Some of the business outsourcing contracts involve third party service providers based in another country, which is known as offshore contracting, and when it entails a service provider in a neighboring country it becomes nearshore outsourcing.

The information technology sector has close relations with business process outsourcing (BPO) and for that reason the connection is capped with the title – information technology service or ITES, other sub-segments of BPO relate to knowledge process outsourcing whose names are indicative of the nature of relations existing between them, and the foregoing practice.

Countries such as India enjoy a lion’s share of the industry in general, and in particular offshore business process outsourcing accounts for up to US$10,9 billion, $30 billion of which is derived from information technology services.

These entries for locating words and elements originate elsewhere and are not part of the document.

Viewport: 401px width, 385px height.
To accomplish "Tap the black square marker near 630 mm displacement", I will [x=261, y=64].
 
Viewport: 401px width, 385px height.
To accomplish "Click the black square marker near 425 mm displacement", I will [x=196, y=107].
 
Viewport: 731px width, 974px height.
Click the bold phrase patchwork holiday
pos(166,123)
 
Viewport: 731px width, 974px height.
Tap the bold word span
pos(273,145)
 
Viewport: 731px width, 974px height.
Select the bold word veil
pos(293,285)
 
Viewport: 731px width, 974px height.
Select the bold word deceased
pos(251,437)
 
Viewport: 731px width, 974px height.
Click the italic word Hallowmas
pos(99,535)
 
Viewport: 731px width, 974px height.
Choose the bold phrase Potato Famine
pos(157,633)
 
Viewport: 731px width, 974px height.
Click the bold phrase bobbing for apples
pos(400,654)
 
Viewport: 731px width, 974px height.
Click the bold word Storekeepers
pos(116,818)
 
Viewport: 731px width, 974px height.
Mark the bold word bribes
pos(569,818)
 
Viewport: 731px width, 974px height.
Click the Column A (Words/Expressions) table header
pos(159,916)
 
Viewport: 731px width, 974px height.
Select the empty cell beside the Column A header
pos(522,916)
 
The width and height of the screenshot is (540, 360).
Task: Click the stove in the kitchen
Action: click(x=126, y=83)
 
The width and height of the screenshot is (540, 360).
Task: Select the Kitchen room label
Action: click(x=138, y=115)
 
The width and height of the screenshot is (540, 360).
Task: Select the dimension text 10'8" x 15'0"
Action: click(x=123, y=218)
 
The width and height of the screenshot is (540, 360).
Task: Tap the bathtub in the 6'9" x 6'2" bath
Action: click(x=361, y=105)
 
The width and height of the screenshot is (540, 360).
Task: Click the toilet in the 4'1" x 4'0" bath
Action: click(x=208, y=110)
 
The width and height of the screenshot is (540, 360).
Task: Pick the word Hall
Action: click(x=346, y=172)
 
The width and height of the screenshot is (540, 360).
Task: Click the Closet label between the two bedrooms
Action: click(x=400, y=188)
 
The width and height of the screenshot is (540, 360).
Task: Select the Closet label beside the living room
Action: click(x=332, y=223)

Other nations are also breathing heavily on India’s neck as they grapple for a piece of the fattening action, with locations such as South Africa, Egypt, Phillipines and Eastern Europe partaking in the frenzy.

The most notable BPO players in the territory of India being WNS Global services, IBM, TCS BPO, Daksh and Transworks Information Services, they are chewing large chunks of the BPO steak that is reportedly worth around $154 billion globally.

Business process outsourcing vendors usually dispense their services on a fee for service basis which greatly enhances their operational flexibility while boosting variable costs, in turn these companies manage their human resources better by switching focus to either customer intimacy, product leadership or operational excellence.

The global revenue value of BPO accrues to many sectors participating in it and according to McKinsey 35-40% goes to retail banking, 25-35% towards the insurance sector, 20-25% finance, accounting and human resource, while 10-12% is gobbled by the travel/hospitality sectors, 8-10% telecoms and others. In all these sectors flexibility remains one of the major advantages of engaging into BPO activities as it reduces response times in case of major environmental changes.